Even though the weather has been very mild this November the wood stove came into its own. Normally with a large group (as we had that weekend) we would have retired to our separate tents after the pub to try to stay warm, but with the army tent heated we stayed up until the small hours drinking and talking
I applied the lessons learnt last June, and especially made sure I had a large supply of dry wood! Graeme (friend) also brought with a sack of petrol station bought kindling, which was invaluable as I’d brought with the smaller drier logs I cut last month, but they were still too large and I was glad I didn’t have to split too many!
Using the dry wood meant we didn’t have any of the problems we had in June (struggling to light the stove, lots of smoke in the tent), and both mornings (Saturday and Sunday) the stove lit easily, and we had a toasty warm tent very quickly. We also used the internal hanging points in the tent to add a clothes line and dry damp kit from our day, so despite camping in November and hiking in the lakes we went home with no (or very little) damp kit.
We did have one problem we didn’t have in June; damp.

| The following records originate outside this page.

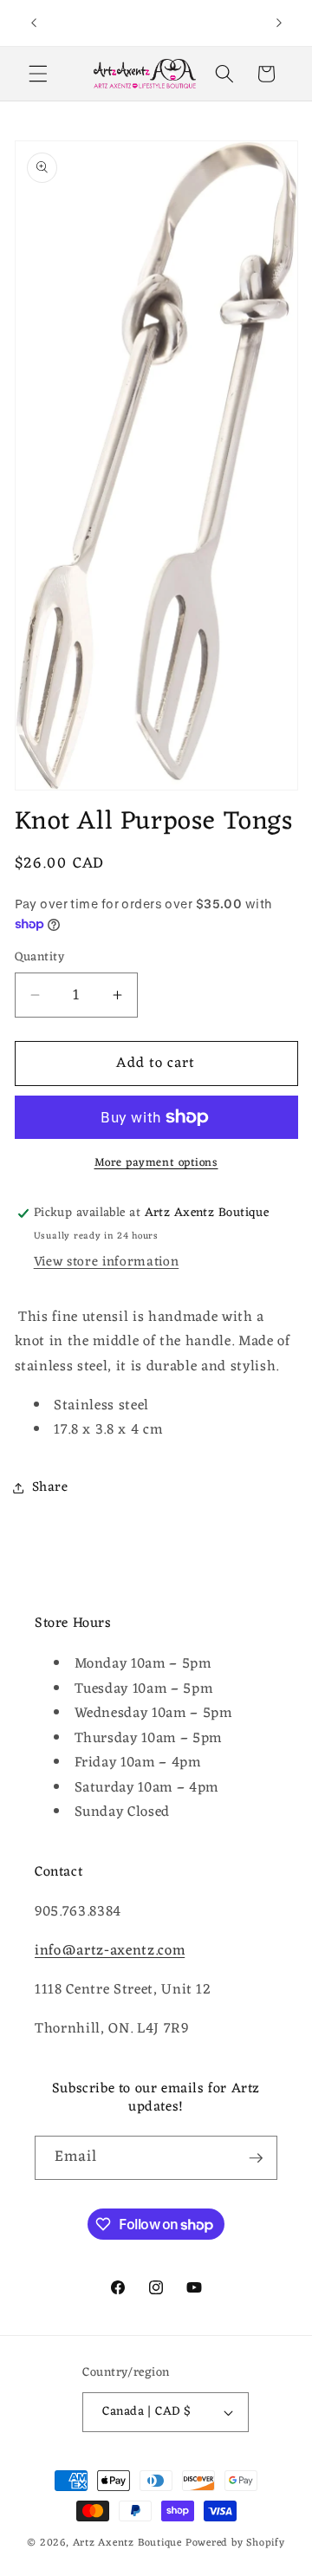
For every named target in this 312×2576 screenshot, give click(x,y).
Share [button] (50, 1487)
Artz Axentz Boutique (127, 2543)
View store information (106, 1262)
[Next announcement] (279, 23)
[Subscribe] (255, 2158)
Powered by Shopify (235, 2543)
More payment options (156, 1163)
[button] (38, 73)
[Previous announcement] (34, 23)
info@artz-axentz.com (110, 1950)
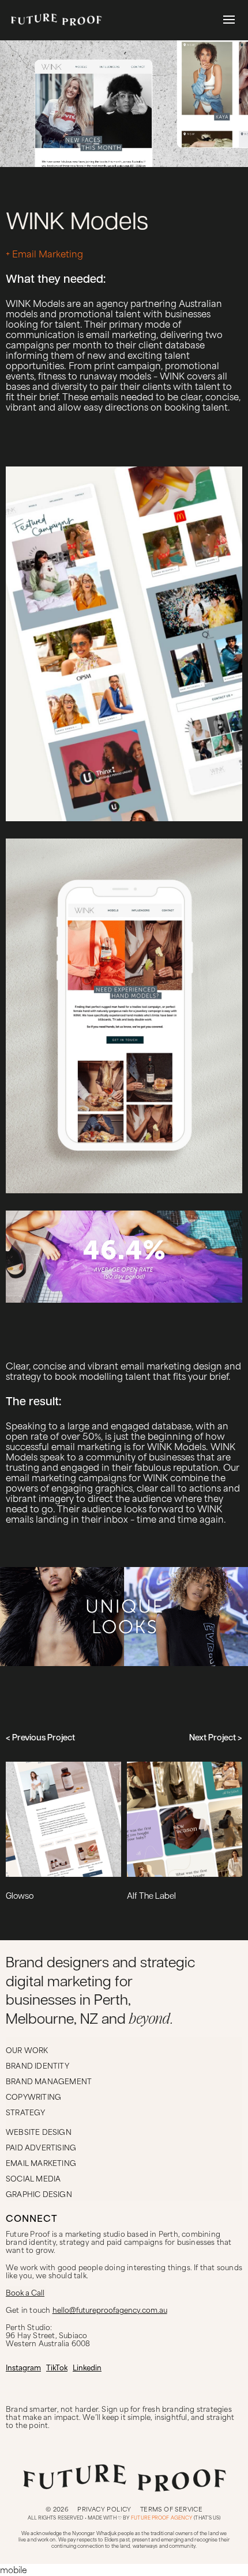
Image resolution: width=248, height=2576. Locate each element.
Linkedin (87, 2367)
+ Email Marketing (44, 253)
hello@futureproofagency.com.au (109, 2309)
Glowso (19, 1896)
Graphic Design (39, 2193)
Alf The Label (151, 1896)
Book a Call (25, 2292)
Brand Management (49, 2080)
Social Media (33, 2178)
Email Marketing (41, 2162)
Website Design (39, 2131)
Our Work (27, 2049)
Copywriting (33, 2096)
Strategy (26, 2112)
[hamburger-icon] (229, 20)
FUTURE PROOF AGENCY (162, 2517)
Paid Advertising (41, 2147)
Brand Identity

With so many people in the tent each evening, and the stove on, and all our kit drying out, and the vents shut we had a very warm tent with a fair bit of moisture, so when the tent cooled overnight (the stove went out within an hour or so once we’d turned in) it all condensed and we (there were three of us sleeping in the tent) woke up to very damp sleeping bags.
It was easily sorted by getting the stove going in the morning, but it highlights the need to keep the stove warm overnight (as it wasn’t that cold) that is at the moment not possible with wood as a fuel (even when dampened the stove isn’t large enough to contain enough wood to keep going for very long). I asked Caroline at Camping Solutions (the manufacturer) if I could use coal, but she said that this was not possible due to the fumes it gives off, however she did suggest using fire bricks to soak up some heat and then radiate it for a bit longer overnight.
We tried a little more cooking with the stove during the trip; we wrapped par-cooked bread (available at Asda, Sainsbury’s etc) in foil and placed it into the stove on a thick bed of embers along with foil wrapped garlic bulbs and some pre-cooked chicken (we didn’t get sick but apparently the chicken is a bad idea!). This worked OK, but really needed a thicker bed of embers and longer than we allowed.
We also did some toast (held over the door – very good) and sausages (which worked very well but when we spilt some of the oil from the frying pan it flowed over the surface of the stove and caught fire).
When it came to packing up the stove helped a bit there too; as well as drying out our kit it helped to dry out the tent. We had a heavy coat of dew on the tent on the morning we left, but a quick once over with a pack towel and an hour or two with the stove on, and then with the sides of the tent hung up the tent came away almost totally dry.
We also found the best place to dry boots was on the floor behind the stove, it’s not too warm there and any water/ mud etc is easy to sweep out of the tent.